BEM - VINDO

Bem - vindo ao Seja como orvalho em terra seca, que você meu amigo possa ser edificado com cada mensagem posta aqui!
Deus te abençoe!

quinta-feira, 8 de janeiro de 2026



A Oferta de Abel e Caim

 Quando medito sobre a história de Caim e Abel, algo sempre me chama a atenção: de onde surgiu, dentro deles, essa vontade de fazer algo para Deus? Essa iniciativa não nasceu do nada. Ela nasceu de algo que foi transmitido. Caim e Abel não acordaram um dia, olharam para o céu e concluíram sozinhos que existia um Criador a quem deveriam oferecer algo. Eles tinham conhecimento de Deus porque alguém falou de Deus para eles. E esse alguém foram seus pais. Adão e Eva, mesmo depois da queda, não se esqueceram de Deus. Eles sabiam quem Ele era, sabiam o que haviam vivido no Jardim do Éden, conheciam a comunhão que tinham com Ele, o pecado que cometeram e as consequências disso. E tudo isso foi passado adiante. Os pais transmitiram aos filhos o temor do Senhor, a obediência, a importância do relacionamento, da intimidade e da comunhão com Deus. O que muda, então, não é o que foi ensinado, mas como cada filho absorveu esse ensinamento.

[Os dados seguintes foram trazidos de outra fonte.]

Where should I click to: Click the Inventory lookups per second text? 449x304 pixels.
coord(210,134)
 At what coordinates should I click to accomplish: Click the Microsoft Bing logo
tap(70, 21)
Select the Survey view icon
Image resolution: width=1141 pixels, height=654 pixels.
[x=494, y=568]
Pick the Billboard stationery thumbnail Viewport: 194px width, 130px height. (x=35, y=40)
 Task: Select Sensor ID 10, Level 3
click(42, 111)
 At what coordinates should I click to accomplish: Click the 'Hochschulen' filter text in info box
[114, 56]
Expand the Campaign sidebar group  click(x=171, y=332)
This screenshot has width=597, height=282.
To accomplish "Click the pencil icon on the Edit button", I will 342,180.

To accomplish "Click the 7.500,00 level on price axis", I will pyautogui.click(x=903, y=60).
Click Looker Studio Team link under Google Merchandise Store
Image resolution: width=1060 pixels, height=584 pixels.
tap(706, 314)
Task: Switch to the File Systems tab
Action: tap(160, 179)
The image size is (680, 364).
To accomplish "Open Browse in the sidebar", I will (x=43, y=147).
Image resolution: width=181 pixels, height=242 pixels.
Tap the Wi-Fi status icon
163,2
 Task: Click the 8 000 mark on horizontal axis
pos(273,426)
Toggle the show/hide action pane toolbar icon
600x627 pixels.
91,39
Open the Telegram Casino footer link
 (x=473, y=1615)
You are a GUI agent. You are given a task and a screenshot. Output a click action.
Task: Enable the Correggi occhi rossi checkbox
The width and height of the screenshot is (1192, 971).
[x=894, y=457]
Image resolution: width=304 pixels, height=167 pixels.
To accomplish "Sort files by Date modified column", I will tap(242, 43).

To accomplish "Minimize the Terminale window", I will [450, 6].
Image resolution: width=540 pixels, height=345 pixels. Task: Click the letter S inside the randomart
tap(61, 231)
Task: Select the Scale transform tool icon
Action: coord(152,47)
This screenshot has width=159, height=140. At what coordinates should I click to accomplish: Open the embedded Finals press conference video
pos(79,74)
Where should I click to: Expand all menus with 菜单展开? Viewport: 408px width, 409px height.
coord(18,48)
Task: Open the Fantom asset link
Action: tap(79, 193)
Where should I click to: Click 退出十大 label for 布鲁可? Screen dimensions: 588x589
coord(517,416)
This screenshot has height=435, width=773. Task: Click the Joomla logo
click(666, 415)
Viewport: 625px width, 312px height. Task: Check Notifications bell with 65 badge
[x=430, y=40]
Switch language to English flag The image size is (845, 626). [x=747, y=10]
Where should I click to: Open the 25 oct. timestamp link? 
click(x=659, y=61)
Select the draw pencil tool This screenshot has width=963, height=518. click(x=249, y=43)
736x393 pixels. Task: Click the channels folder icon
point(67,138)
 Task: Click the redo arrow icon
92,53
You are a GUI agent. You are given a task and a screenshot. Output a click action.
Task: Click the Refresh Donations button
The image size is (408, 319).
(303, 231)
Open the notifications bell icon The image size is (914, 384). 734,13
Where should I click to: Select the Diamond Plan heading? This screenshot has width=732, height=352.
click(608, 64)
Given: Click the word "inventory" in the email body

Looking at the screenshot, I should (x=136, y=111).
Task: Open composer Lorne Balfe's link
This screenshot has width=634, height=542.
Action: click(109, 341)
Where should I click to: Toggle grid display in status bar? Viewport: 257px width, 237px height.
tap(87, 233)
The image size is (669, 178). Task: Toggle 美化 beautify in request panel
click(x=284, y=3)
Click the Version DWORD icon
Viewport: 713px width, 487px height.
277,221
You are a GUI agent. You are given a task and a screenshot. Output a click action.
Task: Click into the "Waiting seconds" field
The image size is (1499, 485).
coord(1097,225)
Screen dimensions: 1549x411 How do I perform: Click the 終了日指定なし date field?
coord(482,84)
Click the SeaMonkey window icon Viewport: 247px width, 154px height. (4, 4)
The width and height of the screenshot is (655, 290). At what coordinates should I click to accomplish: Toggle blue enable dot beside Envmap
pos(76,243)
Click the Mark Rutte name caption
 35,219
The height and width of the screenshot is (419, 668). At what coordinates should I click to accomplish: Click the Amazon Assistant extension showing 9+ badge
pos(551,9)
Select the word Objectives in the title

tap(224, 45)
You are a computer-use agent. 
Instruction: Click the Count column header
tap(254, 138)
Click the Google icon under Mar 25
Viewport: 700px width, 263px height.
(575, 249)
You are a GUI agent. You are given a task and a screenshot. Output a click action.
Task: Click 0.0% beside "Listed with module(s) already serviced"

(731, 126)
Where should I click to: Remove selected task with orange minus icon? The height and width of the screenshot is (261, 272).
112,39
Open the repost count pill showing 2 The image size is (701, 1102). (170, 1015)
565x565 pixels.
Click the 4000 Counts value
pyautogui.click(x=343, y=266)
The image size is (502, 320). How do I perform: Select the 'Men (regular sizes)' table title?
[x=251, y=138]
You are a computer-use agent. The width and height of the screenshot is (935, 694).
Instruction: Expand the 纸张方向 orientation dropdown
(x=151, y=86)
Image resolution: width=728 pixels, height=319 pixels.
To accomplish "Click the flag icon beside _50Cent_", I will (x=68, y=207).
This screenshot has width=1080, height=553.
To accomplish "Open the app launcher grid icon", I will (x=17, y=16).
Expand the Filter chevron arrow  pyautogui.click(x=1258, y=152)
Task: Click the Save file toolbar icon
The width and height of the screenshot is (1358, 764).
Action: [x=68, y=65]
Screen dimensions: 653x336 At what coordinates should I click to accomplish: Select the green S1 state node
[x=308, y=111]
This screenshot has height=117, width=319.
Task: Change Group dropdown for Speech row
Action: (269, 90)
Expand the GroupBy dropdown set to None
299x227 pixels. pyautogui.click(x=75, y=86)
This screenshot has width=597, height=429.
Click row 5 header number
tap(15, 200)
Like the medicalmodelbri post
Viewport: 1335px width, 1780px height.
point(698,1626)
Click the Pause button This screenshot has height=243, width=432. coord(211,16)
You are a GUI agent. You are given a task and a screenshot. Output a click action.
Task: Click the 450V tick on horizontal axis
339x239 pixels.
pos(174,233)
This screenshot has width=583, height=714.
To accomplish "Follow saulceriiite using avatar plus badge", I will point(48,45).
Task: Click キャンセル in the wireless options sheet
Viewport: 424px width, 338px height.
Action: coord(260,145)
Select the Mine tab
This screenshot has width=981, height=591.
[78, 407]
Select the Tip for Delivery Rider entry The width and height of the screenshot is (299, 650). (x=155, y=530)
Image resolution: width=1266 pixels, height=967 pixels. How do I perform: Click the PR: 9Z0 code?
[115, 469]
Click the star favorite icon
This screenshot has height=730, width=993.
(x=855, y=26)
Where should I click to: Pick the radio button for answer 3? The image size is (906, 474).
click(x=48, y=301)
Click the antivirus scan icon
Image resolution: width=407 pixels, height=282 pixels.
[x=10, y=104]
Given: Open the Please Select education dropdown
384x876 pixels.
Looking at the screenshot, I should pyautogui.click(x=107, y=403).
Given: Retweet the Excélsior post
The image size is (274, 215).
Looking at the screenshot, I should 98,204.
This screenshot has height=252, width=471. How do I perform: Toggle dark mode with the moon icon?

Abel absorveu profundamente tudo aquilo que recebeu. Aquilo desceu ao coração, criou raízes e gerou algo dentro dele: desejo de relacionamento com Deus. E desse relacionamento nasceu uma consequência natural: o desejo de dar algo para Deus. A oferta não foi o começo; ela foi o resultado. O relacionamento veio primeiro, e a oferta foi consequência desse relacionamento. Caim também absorveu, mas de forma superficial. Seu relacionamento com Deus era raso, e, por isso, sua entrega também foi rasa. A consequência foi diferente, não porque os pais ensinaram de forma diferente, mas porque a absorção foi diferente. Relacionamento superficial gera atitudes superficiais. Aqui aprendemos algo muito sério e muito lindo ao mesmo tempo: a consequência da absorção espiritual aparece nas atitudes. Aquilo que entra profundamente no coração gera frutos profundos. Aquilo que entra superficialmente gera frutos superficiais. Quando a Bíblia diz: “Ensina a criança no caminho em que deve andar”, ela está falando de apresentar Deus, de viver Deus diante dos filhos, de transmitir quem Ele é. Os pais lançam a semente, mas cada filho decide o quanto essa semente vai penetrar no coração. O relacionamento com Deus gera consequências. E uma delas é o desejo de agradá-Lo, de se relacionar com Ele, de oferecer algo que nasce de dentro, não por obrigação, mas como resposta de um coração que aprendeu a amar a Deus.